(Data drawn from a collection)
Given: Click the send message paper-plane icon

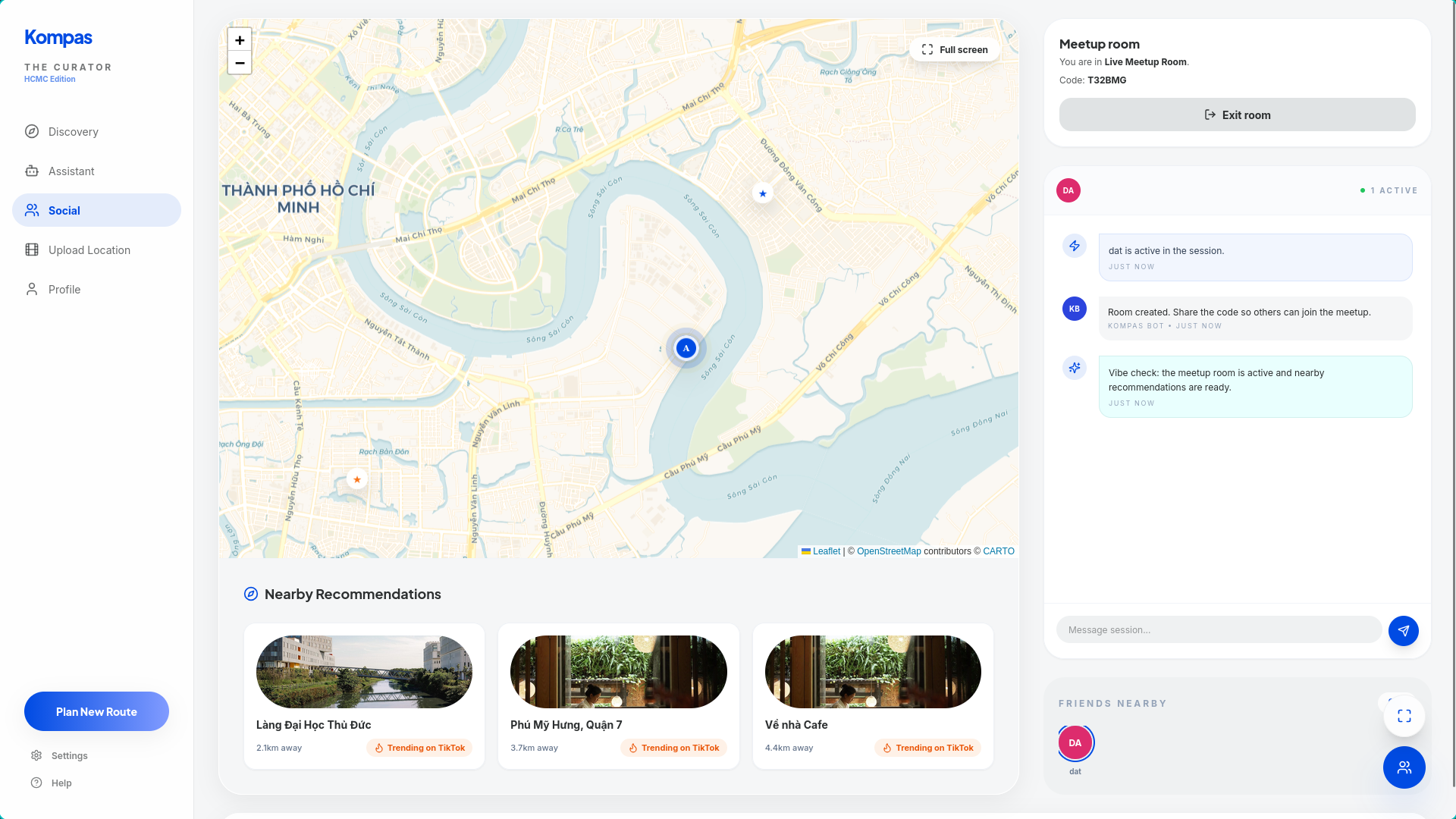Looking at the screenshot, I should (x=1403, y=630).
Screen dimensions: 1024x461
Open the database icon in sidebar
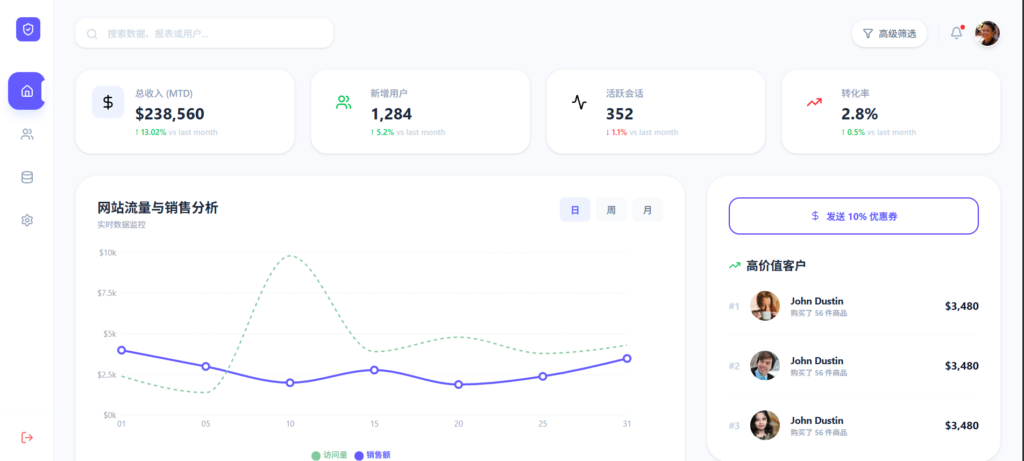tap(27, 178)
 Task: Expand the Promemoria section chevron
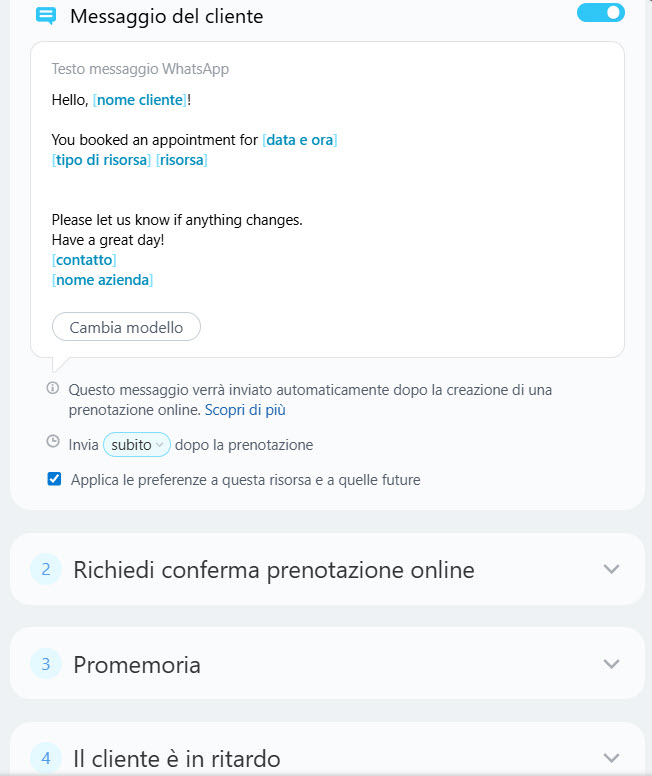pyautogui.click(x=612, y=663)
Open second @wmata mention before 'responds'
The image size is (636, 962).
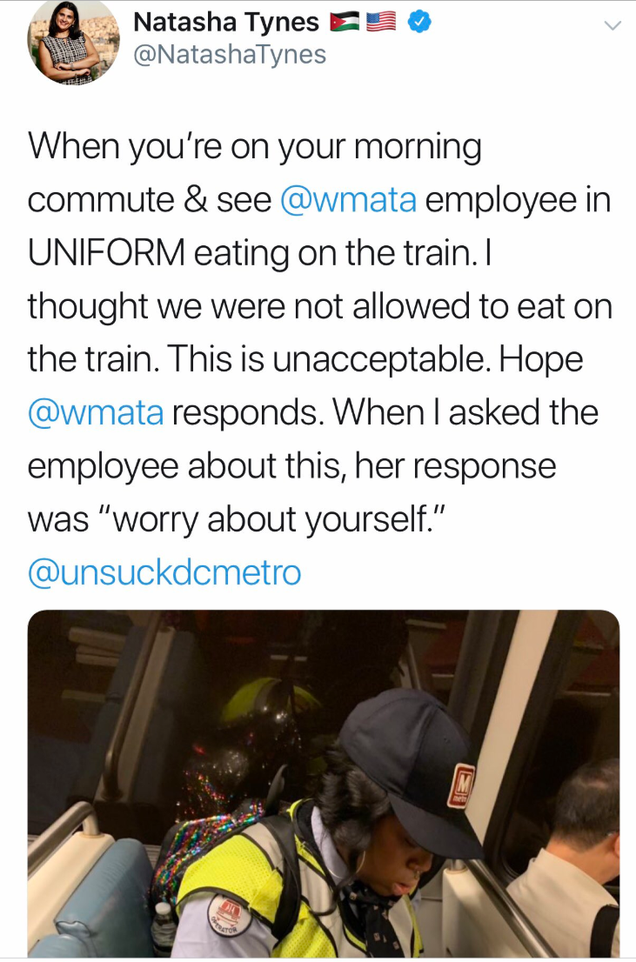click(x=96, y=413)
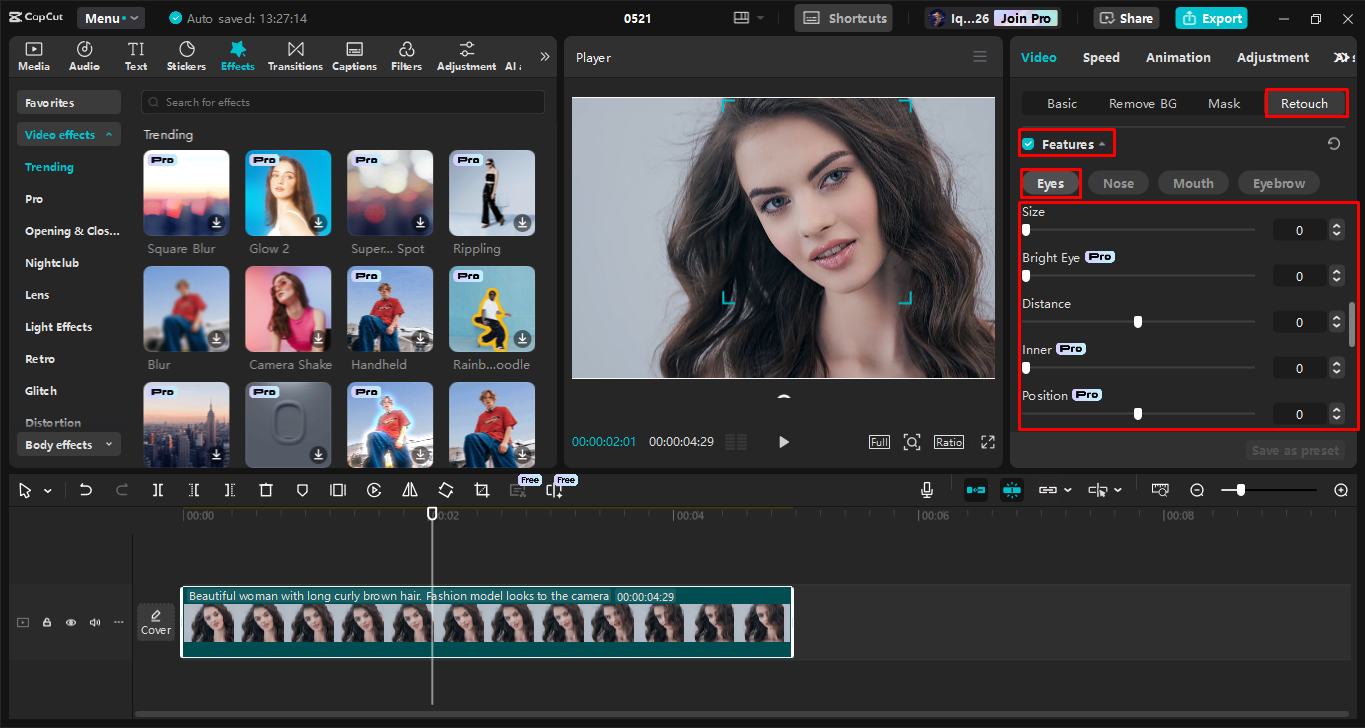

SET PROBLEM
Copy the items verbatim from the line containing "Task: Expand the Promemoria section chevron" up to and including the final line of the items, omitting the pictures.

FULL ANSWER
 Task: Expand the Promemoria section chevron
pyautogui.click(x=612, y=663)
Open second @wmata mention before 'responds'
The image size is (636, 962).
click(x=96, y=413)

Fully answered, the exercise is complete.